• öğle arasında bank komşuluğu yapıp mecburen kulak misafiri olduğum biri türkmen biri yerli
    iki kişiden türkmen olan, diğerine ablasının mı artık başka birinin mi bilmiyorum, düğün fotoğraflarını gösteriyor. bizimki -bu ne, -burada ne oluyor gibi sorular soruyor türkmen de cevaplıyor soruları. en son -gelin niye tek başına diye sordu, türkmen de "diğerleri zahmette" yanıtını verdi. hı, ne? zahmetteler mi? bizim kulağımız zahmetin geçtiği bütün cümleleri olumsuz anlamaya programlı. zahmet lafı geçiyorsa ya marazi bir durum vardır ya da zor "zahmet" yapılan bir iş. ama türkmen arkadaşın zahmeti kullanış biçimi hem bu kelimeyi bana sevdirdi hem de ileride kullanmak için can atılan bir tarif yarattı. artık birisi bana işi olan başka birini sorunca "şu an zahmette" diyeceğim. zihni bulansın biraz, fena mı?
  • "zahmet, tüketim toplumunun külkedisi, ötekiler baloya giderken bodruma kilitlenen üvey kızkardeşidir." demiştir susanna tamaro.

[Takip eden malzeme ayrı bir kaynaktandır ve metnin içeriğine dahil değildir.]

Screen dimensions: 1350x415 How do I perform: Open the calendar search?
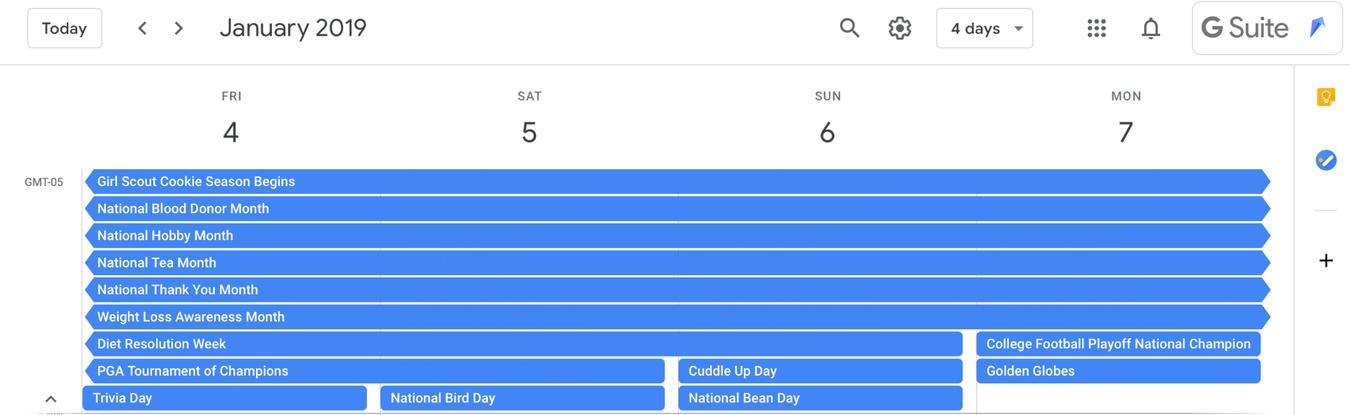click(x=849, y=28)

    (bkz: sevgili mathilda insanın yürümesini dört gözle bekliyorum)
  • ilk kez birine yazasım geldi. çünkü ne kadar iyi bir arkadaşım oldugunu hatırlasın istedim. belim incindiginden benim için kadıköy'de hem kocaman gaz lambamı hem de çellomu taşımıştır.zamanında edebiyat dergileri çıkaran aklı başında üniversite ögrencileriydik. büyüyünce saçma insanlar haline geldik biz.

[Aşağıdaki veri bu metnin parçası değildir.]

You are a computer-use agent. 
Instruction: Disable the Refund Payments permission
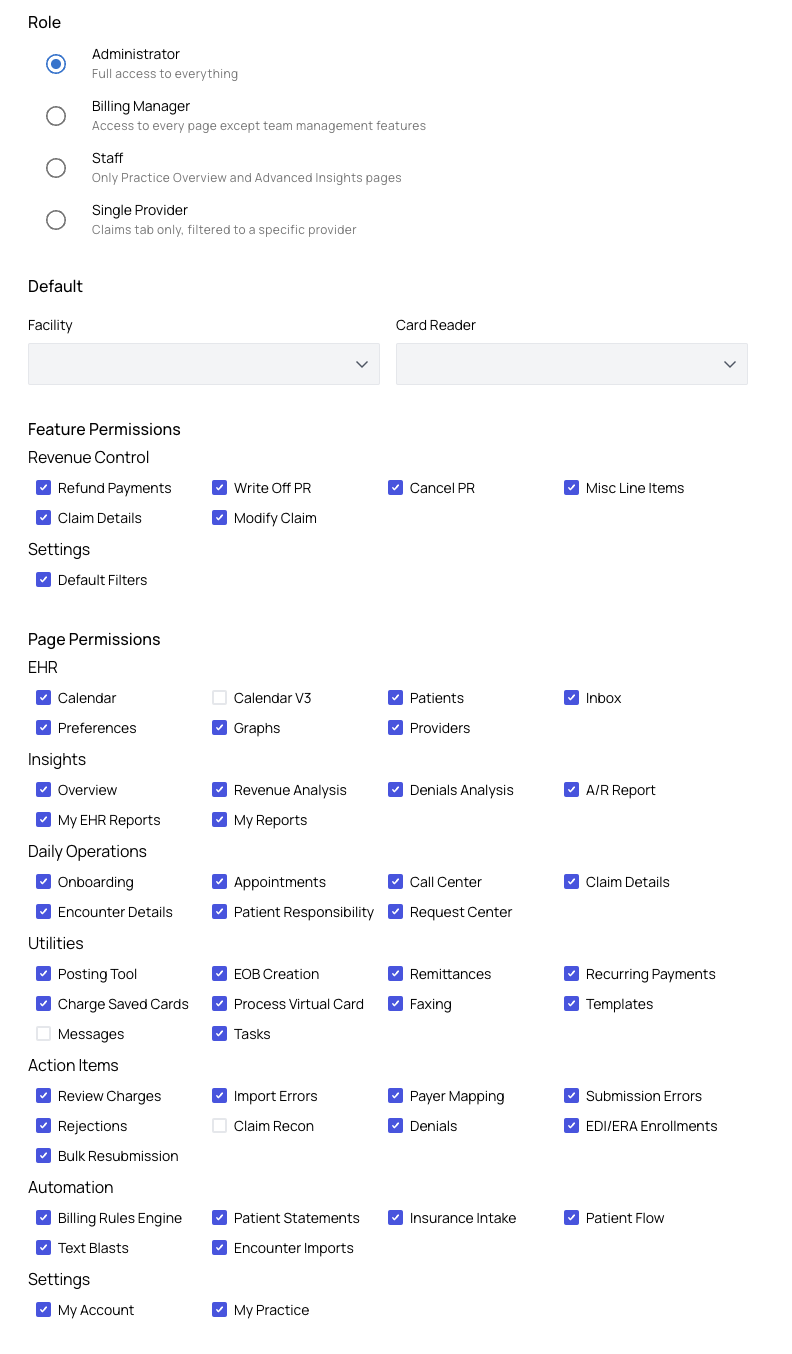pos(43,487)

  • fazladan harcanan efor..
  • bir birleşik kelime.
    zenci+ahmet>zahmet
  • herkes için çekmeye değmez; bırakın biraz da onlar çeksinlerdir.
  • girdiği entry'ler ile sözlük halkını en son kültür sanat etkinlikleri, filmler hakkında bilgilendiren bilgi dolu suser.
  • dokuzuncu nesil çaylak.
  • belgian strong ale türünde yıldırım biracılık’ın ürettiği %5.5 alkollü birası.